Sunday 6 August 2023

ProjectSeleukid - Kilikian light infantry

Anyone who has spoken to me about my different archaeological interests for any length of time knows that I am rather partial to Kilikians (I've published a number of articles on the Tarkondimotid dynasty for a start). So when it was time to dip my toe in the water and get my end of ProjectSeleukid going, it was not a difficult decision to start with Kilikian light infantry.


These Taurus highlanders (admittedly only half of Kilikia was mountains - but the rest of it was fringed with mountains) appear in all three detailed breakdowns of the Seleukid army, at Raphia, Magnesia and Daphne, and parts of Kilikia remained within the Seleukid orbit from the 290s right down to the early 1st century BC.


Helpfully we have a couple of references to ancient Kilikian light infantry equipment. Unhelpfully, the most detailed account comes from Book 7 of Herodotus, two and a half centuries before Magnesia. Still, it provides a guide.

The [Pisidians] had little shields of raw ox-hide. Each man carried two wolf-hunter’s spears. They wore helmets of bronze, with the ears and horns of oxen represented in bronze, and crests in addition. Their legs were wrapped round with strips of purple stuff. In this country is a place of divination sacred to Ares. The Kabeleeans,​ who are Maionians, and are called Lasonians, had the same equipment as the Cilicians. When I come in my recording to the place of the Cilicians, I will say what it was. The Milyans had short spears and garments fastened by brooches. Some of them carried Lykian bows, and they wore caps of skin on their heads. The commander of all these was Badres son of Hystanes.
Herodotus 7.76-7

The Cilicians furnished a hundred ships. These, too, wore on their heads the helmets of their country, carrying bucklers of raw ox-hide for shields, and clad in woollen tunics. Each had two javelins and a sword fashioned almost the same as the single-edged swords of Egypt. These Cilicians were in old time called Hypachaians, and took the name they bear from Kilix a Phoenician, son of Agenor.​ The Pamphylians furnished thirty ships: they were armed like Greeks. These Pamphylians are descended from the Trojans of the dispersal who followed Amphilochos and Kalchas.
Herodotus 7.91

So, small round shields of ox-hide, helmets, javelins and swords - preferably single bladed. That is a good start. The "helmets of their country" line sounds distinctive, but there is no indication what makes them distinctive. At 7.76 Herodotus talks about the Pisidian helmets with horns and ears. Pisidia neighboured Kilikia to the west, and both populations appear to have been Luwian, so I was tempted to try to incorporate a horned helmet somewhere.

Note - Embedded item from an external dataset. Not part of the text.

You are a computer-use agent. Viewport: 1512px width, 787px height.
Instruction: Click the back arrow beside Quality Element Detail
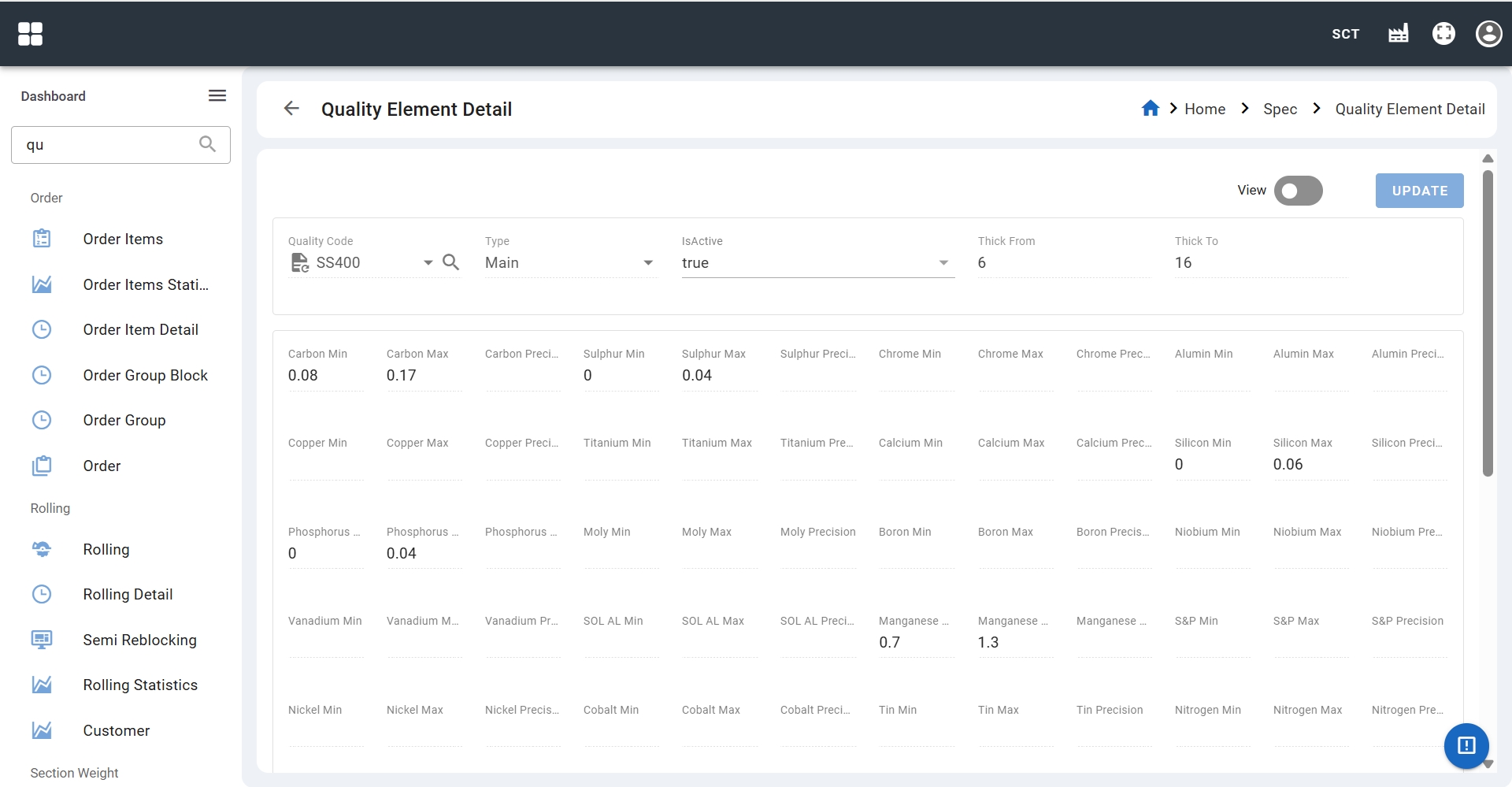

Speaking of the parade at Daphne a generation after Magnesia, Polybius has the following to say:

This same king [Antiochos IV] when he heard of the games celebrated in Macedonia by Aemilius Paullus the Roman general, ambitious of surpassing Paullus in magnificence sent out embassies and sacred missions to the towns to announce the games he was about to give at Daphne, so that people in Greece were very eager to visit Antioch then. The festival opened with a procession composed as follows: It was headed by five thousand men in the prime of life armed after the Roman fashion and wearing breastplates of chain-armour. Next came five thousand Mysians, and immediately behind them three thousand Cilicians armed in the manner of light infantry (euzonoi), wearing gold crowns. Next came three thousand Thracians and five thousand Gauls. They were followed by twenty thousand Macedonians of whom ten thousand bore golden shields, five thousand brazen shields and the rest silver shields.
Polybius 30.25.1-5

Not especially helpful, but it does confirm the role of light infantry as opposed to phalangites, thureophoroi, archers or slingers. Javelins, spears and pelta seem about right then. 

Angus McBride is about the only person to have attempted a reconstruction that I have come across. As his reconstruction is of parade day at Daphne, he has opted for a gold wreath rather than helmet, and a bronze-faced pelta. I don't know his reasoning for having a metal shield - it is plausible that there were developments since the Herodotean account, but this isn't something that appears in the historic records.

And thus we return to my 28mm interpretation. Starting with Victrix Greek peltasts, I replaced a few heads with later, Hellenistic, helmets from a phalangite sprue, and also replaced all shields with phalangite peltas, painted as ox-hide rather than bronze-faced. I gave the unit bulls horns, inspired by Herodotus' Pisidians, and kept chiton colours to muted variations of red and black.

For the fun, I also ordered a Greek priest reading a wee goat's entrails from 1st Corp. I removed the huge resin plinth and just kept the altar to represent some pre-battle divination.